Он прошептал своим, уже размочаленным, голосом:
— Вы меня, Илья Ильич, ведь жалеете…
Это был не вопрос или утверждение, это была просьба, унылая и молящая. Я расщепил его на мельчайшие волокна, и он сознавал это! Ему оставалось одно: вызвать во мне жалость к нему. Ту российскую традиционную жалость, которая и каторжника, убийцу невинных детей и жен, способна назвать «несчастненьким», ту жалость, которую в наши дни, когда много кричат о России и русских, вызвать особенно легко.
Я сказал:
— Ну что же, мне жалко вас, фон Эйтцен.
Если бы вы видели, как он подпрыгнул! Столетия он привыкал сдерживаться, а вот, смотри-ка, не сдержался. Он завизжал почти по-собачьи:
— Боже мой! Как хорошо, Илья Ильич!
«Считает меня совсем за дурачка», — подумал
я с раздражением, и жалость, если она действительно была, покинула меня.

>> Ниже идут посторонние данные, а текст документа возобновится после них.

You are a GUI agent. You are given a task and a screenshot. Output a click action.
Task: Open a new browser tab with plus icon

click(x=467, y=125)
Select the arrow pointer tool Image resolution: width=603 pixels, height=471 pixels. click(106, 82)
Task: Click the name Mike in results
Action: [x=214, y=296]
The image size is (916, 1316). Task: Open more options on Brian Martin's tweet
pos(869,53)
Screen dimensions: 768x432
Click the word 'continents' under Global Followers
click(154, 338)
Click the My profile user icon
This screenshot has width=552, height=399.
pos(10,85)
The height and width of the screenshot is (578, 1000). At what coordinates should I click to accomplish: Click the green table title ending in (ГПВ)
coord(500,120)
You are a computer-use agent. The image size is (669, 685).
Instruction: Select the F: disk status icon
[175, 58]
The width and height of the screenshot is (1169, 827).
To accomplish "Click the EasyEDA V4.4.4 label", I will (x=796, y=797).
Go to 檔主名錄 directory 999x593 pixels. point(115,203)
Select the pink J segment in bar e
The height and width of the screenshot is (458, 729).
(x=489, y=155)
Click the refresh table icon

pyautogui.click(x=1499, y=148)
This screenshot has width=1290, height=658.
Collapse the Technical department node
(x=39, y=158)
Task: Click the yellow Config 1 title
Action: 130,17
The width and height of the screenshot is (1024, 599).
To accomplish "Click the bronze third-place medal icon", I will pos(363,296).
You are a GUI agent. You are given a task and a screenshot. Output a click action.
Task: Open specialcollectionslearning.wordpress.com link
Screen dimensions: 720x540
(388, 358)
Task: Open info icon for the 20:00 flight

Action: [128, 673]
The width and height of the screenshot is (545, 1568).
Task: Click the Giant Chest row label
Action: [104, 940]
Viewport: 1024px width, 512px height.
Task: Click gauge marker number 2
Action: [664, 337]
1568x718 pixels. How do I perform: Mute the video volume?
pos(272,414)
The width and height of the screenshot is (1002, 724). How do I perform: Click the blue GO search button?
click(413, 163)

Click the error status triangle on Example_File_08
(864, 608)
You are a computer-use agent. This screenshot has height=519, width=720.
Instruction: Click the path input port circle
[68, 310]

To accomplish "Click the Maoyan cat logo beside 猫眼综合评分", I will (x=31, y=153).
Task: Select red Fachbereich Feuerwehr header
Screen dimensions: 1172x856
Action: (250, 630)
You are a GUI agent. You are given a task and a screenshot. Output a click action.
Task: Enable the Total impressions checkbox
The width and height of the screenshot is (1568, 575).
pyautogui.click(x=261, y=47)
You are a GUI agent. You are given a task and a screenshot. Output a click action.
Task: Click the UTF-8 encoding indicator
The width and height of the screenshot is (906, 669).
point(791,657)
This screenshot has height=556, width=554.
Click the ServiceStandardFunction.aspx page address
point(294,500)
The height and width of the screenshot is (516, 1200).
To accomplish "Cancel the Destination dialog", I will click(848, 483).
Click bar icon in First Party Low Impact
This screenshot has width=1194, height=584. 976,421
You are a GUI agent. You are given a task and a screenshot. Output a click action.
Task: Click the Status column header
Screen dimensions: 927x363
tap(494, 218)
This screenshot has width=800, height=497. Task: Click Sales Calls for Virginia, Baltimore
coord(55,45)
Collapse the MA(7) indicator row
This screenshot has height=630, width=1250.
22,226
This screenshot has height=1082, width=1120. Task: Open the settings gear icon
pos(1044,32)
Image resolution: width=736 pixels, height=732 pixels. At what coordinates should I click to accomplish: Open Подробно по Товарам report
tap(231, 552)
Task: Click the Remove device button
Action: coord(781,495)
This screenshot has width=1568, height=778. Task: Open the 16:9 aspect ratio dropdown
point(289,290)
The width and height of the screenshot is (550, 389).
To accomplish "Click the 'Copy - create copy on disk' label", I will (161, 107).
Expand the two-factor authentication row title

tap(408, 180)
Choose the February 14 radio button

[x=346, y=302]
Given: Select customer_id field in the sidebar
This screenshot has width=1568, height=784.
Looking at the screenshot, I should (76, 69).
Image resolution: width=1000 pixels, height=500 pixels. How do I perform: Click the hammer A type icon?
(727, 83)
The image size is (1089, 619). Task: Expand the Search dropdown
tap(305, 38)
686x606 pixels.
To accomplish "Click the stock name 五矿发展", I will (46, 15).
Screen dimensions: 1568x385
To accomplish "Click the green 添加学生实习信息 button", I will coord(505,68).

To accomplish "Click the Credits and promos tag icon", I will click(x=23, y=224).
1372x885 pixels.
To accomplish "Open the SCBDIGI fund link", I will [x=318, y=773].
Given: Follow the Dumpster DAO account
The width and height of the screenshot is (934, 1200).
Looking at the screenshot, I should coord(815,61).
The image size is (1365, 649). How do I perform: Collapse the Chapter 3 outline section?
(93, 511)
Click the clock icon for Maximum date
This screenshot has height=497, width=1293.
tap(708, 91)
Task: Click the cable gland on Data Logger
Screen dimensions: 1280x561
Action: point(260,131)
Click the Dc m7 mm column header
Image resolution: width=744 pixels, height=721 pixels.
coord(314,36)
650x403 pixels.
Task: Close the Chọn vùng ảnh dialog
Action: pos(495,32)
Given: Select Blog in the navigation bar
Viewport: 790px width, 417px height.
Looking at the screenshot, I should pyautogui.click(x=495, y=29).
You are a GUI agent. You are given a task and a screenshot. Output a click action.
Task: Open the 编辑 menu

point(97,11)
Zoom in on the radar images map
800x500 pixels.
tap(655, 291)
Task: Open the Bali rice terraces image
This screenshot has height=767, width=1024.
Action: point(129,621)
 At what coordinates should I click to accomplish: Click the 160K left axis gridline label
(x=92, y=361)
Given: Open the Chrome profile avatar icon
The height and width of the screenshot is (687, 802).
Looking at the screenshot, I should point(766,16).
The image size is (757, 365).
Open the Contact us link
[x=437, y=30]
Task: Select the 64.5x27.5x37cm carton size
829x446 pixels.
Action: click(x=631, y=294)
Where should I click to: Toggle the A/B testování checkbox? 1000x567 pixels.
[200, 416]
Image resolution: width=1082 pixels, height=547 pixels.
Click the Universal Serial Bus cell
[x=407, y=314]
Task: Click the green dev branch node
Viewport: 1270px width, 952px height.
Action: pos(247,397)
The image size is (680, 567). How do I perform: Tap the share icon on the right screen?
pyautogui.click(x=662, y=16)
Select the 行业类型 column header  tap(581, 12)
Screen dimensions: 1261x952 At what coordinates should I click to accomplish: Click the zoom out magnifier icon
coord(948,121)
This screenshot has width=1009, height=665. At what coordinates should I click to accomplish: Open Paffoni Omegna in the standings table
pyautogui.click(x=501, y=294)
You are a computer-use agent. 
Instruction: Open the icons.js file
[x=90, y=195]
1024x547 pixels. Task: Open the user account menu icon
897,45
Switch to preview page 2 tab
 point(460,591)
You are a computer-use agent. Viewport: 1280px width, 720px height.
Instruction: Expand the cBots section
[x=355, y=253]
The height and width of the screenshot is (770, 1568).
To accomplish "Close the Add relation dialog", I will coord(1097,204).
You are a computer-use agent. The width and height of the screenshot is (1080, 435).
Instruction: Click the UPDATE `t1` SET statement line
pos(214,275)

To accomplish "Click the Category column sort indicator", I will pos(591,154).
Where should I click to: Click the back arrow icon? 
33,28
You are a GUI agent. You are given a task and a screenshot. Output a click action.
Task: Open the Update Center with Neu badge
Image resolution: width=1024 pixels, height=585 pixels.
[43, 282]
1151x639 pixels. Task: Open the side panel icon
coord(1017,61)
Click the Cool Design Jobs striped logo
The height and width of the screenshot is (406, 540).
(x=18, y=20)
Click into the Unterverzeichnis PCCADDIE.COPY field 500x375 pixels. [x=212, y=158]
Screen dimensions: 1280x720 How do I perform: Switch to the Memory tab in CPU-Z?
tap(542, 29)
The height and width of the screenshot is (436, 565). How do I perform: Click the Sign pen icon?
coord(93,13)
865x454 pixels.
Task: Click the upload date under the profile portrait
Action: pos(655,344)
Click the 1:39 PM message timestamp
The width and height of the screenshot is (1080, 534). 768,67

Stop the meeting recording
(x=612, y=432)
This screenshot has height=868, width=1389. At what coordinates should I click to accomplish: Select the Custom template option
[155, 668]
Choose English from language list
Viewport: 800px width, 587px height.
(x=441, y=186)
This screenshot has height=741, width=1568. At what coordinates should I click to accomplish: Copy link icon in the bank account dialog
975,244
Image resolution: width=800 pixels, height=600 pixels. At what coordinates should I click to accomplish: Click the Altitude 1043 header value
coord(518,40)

Играя им, я сказал небрежно:
— Ну, что нам говорить о смерти! Вам, несомненно, пришлось многое испытать, однако смерть от вас далека. Очень далека.
— Разумеется, хе-хе-хе, далека, разумеется! В том-то и беда, Илья Ильич, что далека, хе-хе-хе! Мое столетие, видите ли, не кончилось.
— Ну, какое там столетие? Вам едва ли дашь шестьдесят лет.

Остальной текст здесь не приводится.